▶ 正文部分
►

證人作證問題,是當前理論界與實務界中的重大問題。長期以來,人們在抱怨證人作證難的同時,卻忽視了對證人合法權益的保障;人們在一味追求證人出庭作證率的過程中,同時又淡漠了與此相關聯社會關系的保護。因此,關注和重視證人權益,加強與此相關聯社會關系的保護,實現利益價值選擇的均衡,乃是擺在我們面前的重要課題。其中,證人作證豁免權問題,就是一個具有重大的研究價值與現實意義的問題。
一、證人作證豁免權的界定
「豁免」(Immunityty)一詞,通常具有「免除」、「免去」的意思;相應地,「證人作證豁免權」(Immunityty of witness)的內涵,要比通常所說的「證人特權」(Pivilege of witness)或證人的「證言拒絕權」等含義豐富得多,它是特指對於負有作證義務的證人,在特殊情形時,法律免除其作證義務的權利。其核心內容在於:「一個證人可依法對已掌握的有關涉及案情的事實不予陳述,拒絕法庭對其進行的調查詢問以及提供有關的證據材料」。{1}(P113)
可見,在此定義中,證人享有「作證豁免權」的前提,在於他/她[1]首先應是個「證人」,也就是應當具備證人的資格,這點非常重要,因為如果一個人連「證人」都不是,又何以談「作證豁免權」呢?
同時,這個證人還必需是「負有作證義務的」,這是否意味著還存在「不負有作證義務的」證人?筆者認為,是存在的。哪些人?就是被免除作證義務的人——這難免有循環論證之嫌。但不能作如此字面的理解,因為如果肯定了「不負作證義務」的證人的存在,實際上就是肯定了知道案情的「證人」可與其「作證義務」相分離的觀點。
而按照傳統理論,證人的適格性與可強迫性是相一致的,或者至少是「相聯系」的。{2}(P189)凡是證人,都有義務作證,這是我們的一貫立場,比如我國《刑事訴訟法》第48條就明確規定:「凡是知道案件情況的人,都有作證的義務」。但是真如此嗎?筆者不以為然。因為證人的適格性(Competence)的關鍵,主要是解決證人能力或者證人資格的問題,也就是哪些人有權作證。一般認為,自然人只要具備四個條件,就有資格作證:(1)有感受和記憶能力;(2)能正確表達;(3)親自耳聞目睹了案件事實;(4)理解宣誓作證的義務。而證人的可強迫性(Commpellability),是指對於適格的證人可以強迫其出庭作證,對於拒不出庭作證的,法律將給予一定的懲戒。在證人的適格性與可強迫性的關繫上,一般學者認為,「證人的適格性是可強迫性的前提,不具有適格性的人,就不具有可強迫性;具有可強迫性者,必須是適格的證人。」這實際上是同義反復,而對問題的另一方面——「具有適格性的人,未必可以強迫作證」,卻避而未談。筆者認為這是不全面的,事實上,證人的適格性與可強迫性是可以分離的,「證人作證豁免權」就是這種分離的體現。

◄

▶ 所給資料
►

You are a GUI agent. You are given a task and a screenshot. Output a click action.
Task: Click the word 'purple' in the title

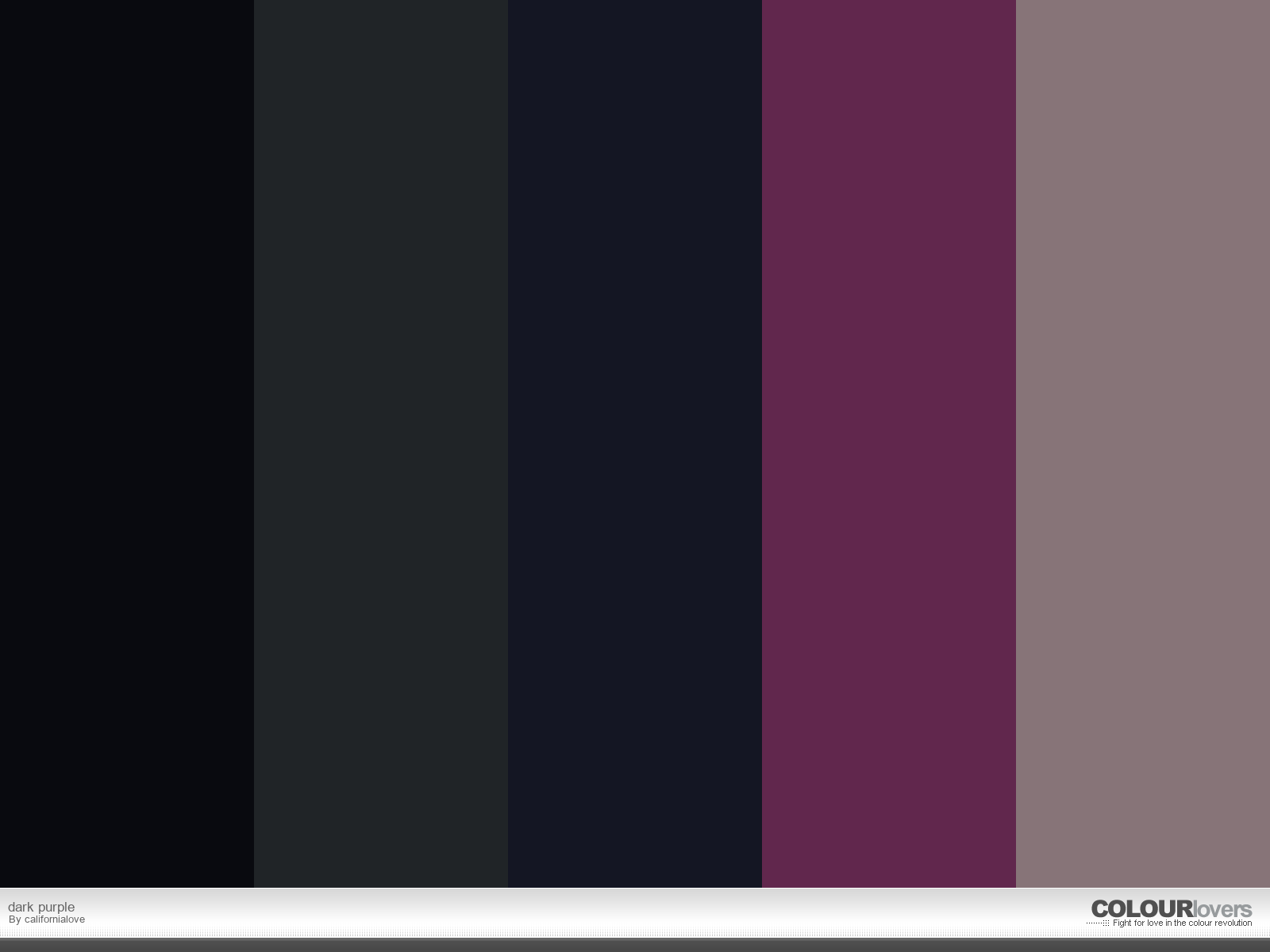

◄
►

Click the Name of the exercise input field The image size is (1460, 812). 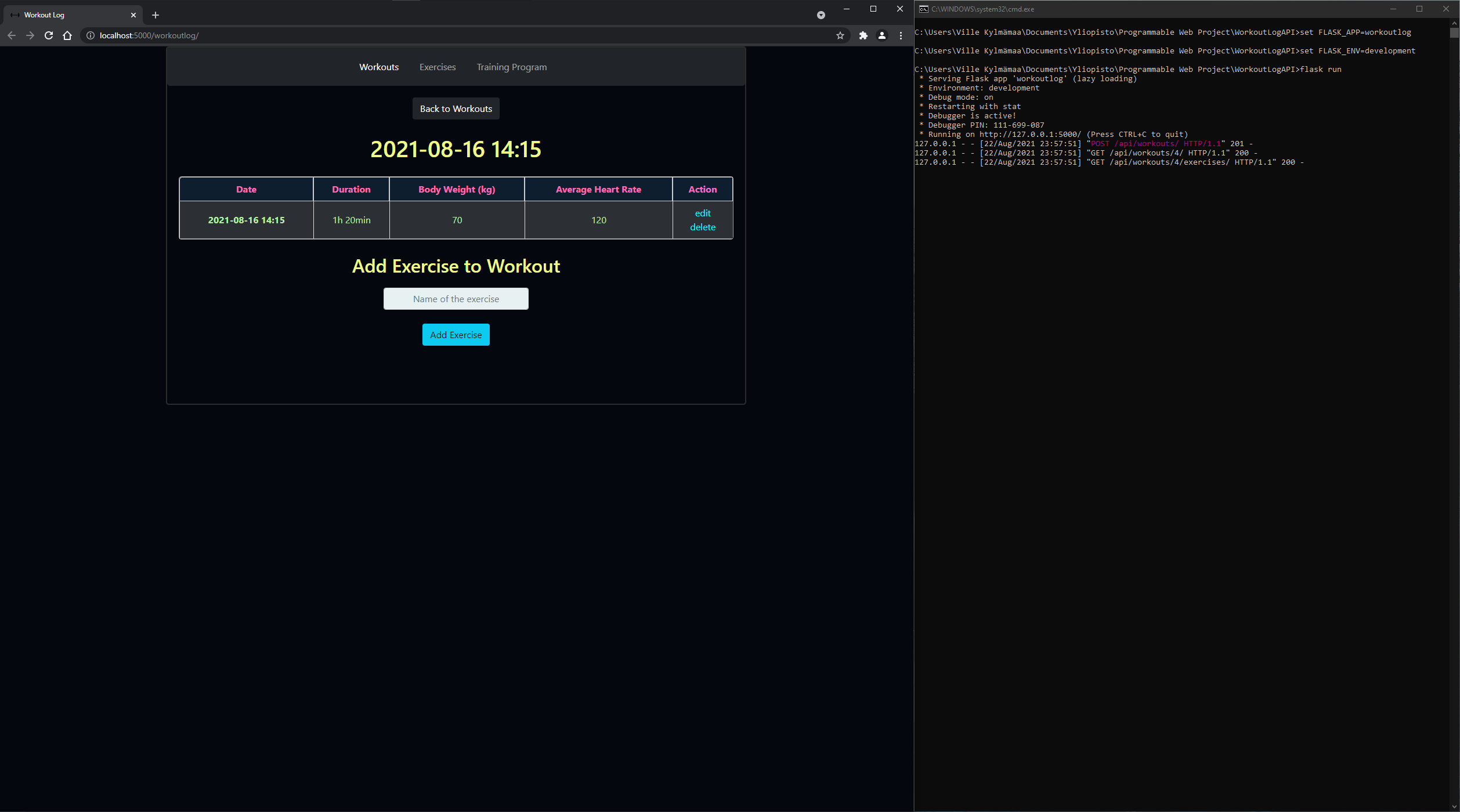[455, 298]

◄

根據正文回答：
(a) 「豁免」一詞通常具有什麼意思？
(b) 所引《刑事訴訟法》第48條規定哪些人有作證的義務？
(c) 自然人具備幾個條件就有資格作證？
上述記錄與正文內容沒有關係。

(a) 「免除」、「免去」的意思。
(b) 凡是知道案件情況的人。
(c) 四個條件。